Sulla risposta che molti addetti ai lavori conoscono bene quando devono convincere riluttanti Responsabili aziendali a mettersi in regola si è interrogato, sul numero di luglio della newsletter Crypto-Gram (la versione italiana curata dall'azienda Communication Valley è disponibile qui), uno dei guru mondiali dell'IT Security: Bruce Sheiner.
Sheiner parte da una constatazione che chi fa questo mestiere per professione non può che condividere: le aziende spendono i propri soldi mal volentieri per adeguarsi alla privacy (sia essa obbligo di legge o esigenza aziendale connessa con altre esigenze) semplicemente perché è costoso e una buona fetta di tale spesa viene assorbita dai meccanismi di conformità e non serve al miglioramento effettivo della privacy di nessuno.
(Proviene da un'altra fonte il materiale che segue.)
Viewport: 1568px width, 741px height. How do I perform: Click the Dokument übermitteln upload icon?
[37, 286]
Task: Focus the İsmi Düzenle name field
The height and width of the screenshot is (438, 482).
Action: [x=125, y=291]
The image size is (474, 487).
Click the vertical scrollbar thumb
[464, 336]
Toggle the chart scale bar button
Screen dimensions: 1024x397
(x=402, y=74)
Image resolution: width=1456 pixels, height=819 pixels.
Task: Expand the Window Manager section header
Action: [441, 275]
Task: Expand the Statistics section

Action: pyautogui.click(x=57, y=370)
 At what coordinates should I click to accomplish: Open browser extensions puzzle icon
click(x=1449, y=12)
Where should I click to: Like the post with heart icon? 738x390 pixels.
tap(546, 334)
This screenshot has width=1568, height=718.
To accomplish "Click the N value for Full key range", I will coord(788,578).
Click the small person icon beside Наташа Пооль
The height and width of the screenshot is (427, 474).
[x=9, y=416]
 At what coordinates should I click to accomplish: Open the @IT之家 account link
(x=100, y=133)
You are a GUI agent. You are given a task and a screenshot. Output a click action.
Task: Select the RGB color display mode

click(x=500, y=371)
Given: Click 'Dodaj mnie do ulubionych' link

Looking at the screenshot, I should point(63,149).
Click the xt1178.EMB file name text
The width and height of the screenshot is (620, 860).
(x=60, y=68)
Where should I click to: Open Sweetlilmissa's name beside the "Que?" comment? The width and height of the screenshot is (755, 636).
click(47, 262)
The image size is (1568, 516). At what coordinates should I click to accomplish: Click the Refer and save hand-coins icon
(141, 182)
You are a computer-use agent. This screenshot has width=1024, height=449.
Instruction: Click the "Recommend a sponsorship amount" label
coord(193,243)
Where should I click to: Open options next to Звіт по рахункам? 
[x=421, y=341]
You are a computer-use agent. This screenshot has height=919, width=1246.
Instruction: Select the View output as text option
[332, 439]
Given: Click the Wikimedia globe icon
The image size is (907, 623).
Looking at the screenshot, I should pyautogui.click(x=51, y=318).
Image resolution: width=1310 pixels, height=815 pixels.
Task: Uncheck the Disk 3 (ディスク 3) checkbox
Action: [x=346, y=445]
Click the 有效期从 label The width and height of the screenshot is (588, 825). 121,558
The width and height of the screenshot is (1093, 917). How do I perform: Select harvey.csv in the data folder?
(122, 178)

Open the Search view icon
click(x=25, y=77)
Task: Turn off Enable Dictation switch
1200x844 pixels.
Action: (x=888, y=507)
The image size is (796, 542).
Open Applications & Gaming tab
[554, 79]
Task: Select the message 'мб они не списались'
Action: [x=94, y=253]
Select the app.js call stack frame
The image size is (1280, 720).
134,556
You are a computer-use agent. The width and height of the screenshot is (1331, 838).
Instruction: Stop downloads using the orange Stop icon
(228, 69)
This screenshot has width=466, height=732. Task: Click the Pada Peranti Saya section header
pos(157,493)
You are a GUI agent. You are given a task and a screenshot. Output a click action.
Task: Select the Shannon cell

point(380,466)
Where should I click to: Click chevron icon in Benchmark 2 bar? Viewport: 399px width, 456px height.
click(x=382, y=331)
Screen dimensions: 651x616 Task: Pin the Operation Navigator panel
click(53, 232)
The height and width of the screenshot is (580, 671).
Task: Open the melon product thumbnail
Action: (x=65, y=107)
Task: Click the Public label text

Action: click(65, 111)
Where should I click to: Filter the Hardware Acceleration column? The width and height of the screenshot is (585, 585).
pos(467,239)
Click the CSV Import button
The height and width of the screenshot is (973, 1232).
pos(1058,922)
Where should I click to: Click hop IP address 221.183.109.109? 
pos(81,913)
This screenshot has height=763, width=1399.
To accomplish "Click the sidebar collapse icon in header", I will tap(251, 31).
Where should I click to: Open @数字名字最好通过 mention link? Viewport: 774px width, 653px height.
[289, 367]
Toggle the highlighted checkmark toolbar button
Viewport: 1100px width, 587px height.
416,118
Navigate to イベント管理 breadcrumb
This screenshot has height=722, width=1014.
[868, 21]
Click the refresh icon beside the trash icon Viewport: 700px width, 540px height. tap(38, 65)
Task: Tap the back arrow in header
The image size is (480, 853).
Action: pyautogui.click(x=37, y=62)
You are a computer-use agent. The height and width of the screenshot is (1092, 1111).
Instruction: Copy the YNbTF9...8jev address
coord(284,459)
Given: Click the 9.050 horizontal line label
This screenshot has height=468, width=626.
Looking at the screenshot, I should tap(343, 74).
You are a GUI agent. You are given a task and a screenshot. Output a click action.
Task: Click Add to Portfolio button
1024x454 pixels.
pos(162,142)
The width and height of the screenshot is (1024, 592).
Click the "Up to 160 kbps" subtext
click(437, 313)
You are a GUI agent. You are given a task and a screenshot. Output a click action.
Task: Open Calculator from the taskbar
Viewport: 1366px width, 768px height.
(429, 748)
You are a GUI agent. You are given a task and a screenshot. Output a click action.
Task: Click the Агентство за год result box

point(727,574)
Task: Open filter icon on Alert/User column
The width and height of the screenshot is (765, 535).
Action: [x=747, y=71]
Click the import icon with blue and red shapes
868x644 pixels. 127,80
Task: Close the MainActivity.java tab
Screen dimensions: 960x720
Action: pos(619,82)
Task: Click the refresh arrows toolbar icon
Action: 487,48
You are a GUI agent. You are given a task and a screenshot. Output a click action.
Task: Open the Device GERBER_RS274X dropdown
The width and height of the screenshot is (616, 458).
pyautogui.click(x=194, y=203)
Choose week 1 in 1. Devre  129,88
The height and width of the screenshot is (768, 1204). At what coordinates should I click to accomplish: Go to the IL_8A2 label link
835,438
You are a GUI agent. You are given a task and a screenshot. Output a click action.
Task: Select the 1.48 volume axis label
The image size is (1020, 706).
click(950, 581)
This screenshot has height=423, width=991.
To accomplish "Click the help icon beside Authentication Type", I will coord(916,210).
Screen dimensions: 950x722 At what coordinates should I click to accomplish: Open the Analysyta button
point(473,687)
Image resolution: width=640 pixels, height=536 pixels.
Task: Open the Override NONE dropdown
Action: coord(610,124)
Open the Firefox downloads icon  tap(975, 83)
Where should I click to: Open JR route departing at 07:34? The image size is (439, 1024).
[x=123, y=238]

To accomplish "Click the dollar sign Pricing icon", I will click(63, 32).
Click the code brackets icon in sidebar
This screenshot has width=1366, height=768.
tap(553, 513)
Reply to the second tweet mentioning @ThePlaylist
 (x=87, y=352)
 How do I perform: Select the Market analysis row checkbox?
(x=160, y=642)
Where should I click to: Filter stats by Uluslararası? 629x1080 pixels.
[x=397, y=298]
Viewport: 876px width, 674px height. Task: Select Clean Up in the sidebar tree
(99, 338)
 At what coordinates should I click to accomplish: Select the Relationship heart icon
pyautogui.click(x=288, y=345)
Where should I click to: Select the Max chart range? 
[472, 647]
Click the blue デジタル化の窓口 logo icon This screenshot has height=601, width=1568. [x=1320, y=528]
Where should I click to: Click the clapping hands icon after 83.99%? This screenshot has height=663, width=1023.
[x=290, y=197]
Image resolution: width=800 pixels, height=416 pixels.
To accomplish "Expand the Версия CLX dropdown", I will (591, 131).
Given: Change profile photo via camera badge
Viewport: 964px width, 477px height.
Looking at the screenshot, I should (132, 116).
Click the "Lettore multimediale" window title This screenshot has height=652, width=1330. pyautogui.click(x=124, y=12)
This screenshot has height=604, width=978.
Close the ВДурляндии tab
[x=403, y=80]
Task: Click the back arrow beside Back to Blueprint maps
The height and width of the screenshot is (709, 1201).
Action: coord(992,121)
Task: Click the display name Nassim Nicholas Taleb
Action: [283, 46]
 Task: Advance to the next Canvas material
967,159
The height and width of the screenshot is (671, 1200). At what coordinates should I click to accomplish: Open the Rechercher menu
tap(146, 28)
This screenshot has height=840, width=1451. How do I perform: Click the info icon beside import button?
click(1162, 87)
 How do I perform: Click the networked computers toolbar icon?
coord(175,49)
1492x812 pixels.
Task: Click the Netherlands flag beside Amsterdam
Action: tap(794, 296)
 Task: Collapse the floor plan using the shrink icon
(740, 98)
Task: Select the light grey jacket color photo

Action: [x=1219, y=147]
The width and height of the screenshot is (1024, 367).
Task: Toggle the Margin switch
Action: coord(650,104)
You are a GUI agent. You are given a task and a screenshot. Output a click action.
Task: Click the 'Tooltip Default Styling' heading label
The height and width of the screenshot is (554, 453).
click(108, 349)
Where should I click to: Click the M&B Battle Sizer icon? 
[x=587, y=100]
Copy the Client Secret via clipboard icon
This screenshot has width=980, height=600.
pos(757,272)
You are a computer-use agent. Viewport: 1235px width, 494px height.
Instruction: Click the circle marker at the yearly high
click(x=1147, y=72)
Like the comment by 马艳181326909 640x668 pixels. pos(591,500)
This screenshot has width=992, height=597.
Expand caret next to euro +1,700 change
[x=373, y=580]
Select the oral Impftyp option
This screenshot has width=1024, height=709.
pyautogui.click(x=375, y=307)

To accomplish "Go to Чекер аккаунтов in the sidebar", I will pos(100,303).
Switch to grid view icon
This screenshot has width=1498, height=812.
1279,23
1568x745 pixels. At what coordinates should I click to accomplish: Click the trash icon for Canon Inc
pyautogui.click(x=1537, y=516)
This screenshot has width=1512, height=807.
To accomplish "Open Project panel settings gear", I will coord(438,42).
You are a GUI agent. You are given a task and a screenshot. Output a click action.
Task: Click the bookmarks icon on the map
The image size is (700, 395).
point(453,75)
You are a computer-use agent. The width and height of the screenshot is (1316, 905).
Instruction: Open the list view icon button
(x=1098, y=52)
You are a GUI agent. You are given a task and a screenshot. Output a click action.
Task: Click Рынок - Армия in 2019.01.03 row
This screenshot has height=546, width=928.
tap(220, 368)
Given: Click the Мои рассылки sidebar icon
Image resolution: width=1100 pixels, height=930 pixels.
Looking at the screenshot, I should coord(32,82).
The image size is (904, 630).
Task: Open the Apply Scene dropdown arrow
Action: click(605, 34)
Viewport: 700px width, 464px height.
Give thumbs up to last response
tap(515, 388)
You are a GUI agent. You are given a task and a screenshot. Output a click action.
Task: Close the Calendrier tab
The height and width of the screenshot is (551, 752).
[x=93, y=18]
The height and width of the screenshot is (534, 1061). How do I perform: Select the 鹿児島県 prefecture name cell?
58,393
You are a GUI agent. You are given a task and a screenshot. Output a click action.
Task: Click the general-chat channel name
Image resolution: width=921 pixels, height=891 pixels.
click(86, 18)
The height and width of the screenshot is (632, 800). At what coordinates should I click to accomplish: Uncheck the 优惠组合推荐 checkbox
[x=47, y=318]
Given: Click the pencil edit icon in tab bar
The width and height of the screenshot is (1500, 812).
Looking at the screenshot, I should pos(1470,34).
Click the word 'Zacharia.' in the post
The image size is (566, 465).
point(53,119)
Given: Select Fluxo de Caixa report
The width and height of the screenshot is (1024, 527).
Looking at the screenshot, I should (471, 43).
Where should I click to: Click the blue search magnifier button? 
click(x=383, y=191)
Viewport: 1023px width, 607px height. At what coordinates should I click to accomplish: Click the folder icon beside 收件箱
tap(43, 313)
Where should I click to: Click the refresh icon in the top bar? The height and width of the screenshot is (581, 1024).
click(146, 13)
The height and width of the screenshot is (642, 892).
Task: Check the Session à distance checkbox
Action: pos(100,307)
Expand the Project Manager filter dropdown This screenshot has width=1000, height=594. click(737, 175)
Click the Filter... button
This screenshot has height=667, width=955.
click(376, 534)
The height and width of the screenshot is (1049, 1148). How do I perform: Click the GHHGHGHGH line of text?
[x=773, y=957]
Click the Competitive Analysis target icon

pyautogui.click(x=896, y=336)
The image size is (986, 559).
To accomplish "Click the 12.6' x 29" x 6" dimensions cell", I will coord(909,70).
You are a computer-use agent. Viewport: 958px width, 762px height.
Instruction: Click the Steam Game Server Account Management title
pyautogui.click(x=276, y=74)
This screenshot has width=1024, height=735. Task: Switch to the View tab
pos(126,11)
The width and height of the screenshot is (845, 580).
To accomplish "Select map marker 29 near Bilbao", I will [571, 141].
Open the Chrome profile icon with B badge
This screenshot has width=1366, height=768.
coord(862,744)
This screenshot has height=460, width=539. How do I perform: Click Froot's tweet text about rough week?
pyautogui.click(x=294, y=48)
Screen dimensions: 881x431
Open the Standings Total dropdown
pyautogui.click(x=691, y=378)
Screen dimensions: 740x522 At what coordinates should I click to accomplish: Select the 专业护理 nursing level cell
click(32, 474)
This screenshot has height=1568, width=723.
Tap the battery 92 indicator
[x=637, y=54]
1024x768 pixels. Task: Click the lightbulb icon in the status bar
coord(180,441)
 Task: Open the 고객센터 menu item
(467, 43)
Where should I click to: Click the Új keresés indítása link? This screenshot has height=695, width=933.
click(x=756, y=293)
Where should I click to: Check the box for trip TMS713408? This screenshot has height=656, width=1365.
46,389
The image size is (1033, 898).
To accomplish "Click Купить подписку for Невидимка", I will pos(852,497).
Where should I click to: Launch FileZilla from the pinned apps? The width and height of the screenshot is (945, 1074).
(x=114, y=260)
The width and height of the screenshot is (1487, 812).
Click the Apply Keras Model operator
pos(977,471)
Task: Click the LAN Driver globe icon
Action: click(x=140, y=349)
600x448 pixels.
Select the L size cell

Sheiner spiega in modo convincente le ragioni che sottendono a questo modo di vedere la privacy: le entità a cui affidiamo i nostri dati spesso non hanno grandi incentivi per rispettarla.
Un esempio su tutti: chi regala servizi (no, non pensate solo a Gmail...) ha tutto l'interesse a raccogliere informazioni personali come parte del rapporto per veicolare annunci pubblicitari "ad hoc", effettuare direct marketing o più semplicemente ri-vendere (o se preferite “sherare”) le informazioni raccolte a terzi.
Si comprende bene come la protezione dei dati dell'interessato (cliente, fornitore ma anche dipendente) rimanga un elemento estraneo per molte aziende lontano dalle dinamiche di business e per il quale non viene percepito nessun valore aggiunto.
Sheiner conclude l’articolo proponendo la sua ricetta (riportata in corsivo) che, messa a confronto con le ultime tendenze del nostro Garante, diverge e non di poco (tra parentesi un mio commento):
· Regolamentazioni di privacy ad ampio respiro sono migliori di regolamentazioni ristrette (un esempio è l’ultimo provvedimento sugli Amministratori di Sistema che tanto ha fatto e continua a far discutere)
· Meglio regolamentazioni semplici e chiare che complesse e disorientanti (idem come sopra: FAQ, chiarimenti, proroghe…)
· È molto meglio regolamentare i risultati che non la metodologia (voi che dite???).
· Le sanzioni per un comportamento scorretto devono essere sufficientemente costose da far diventare la condotta corretta la scelta più razionale (su questo il Garante si è mosso e anche bene: date un’occhiata al riformulato all'art. 162 . Rimane da vedere chi sarà il primo a “pagare”!)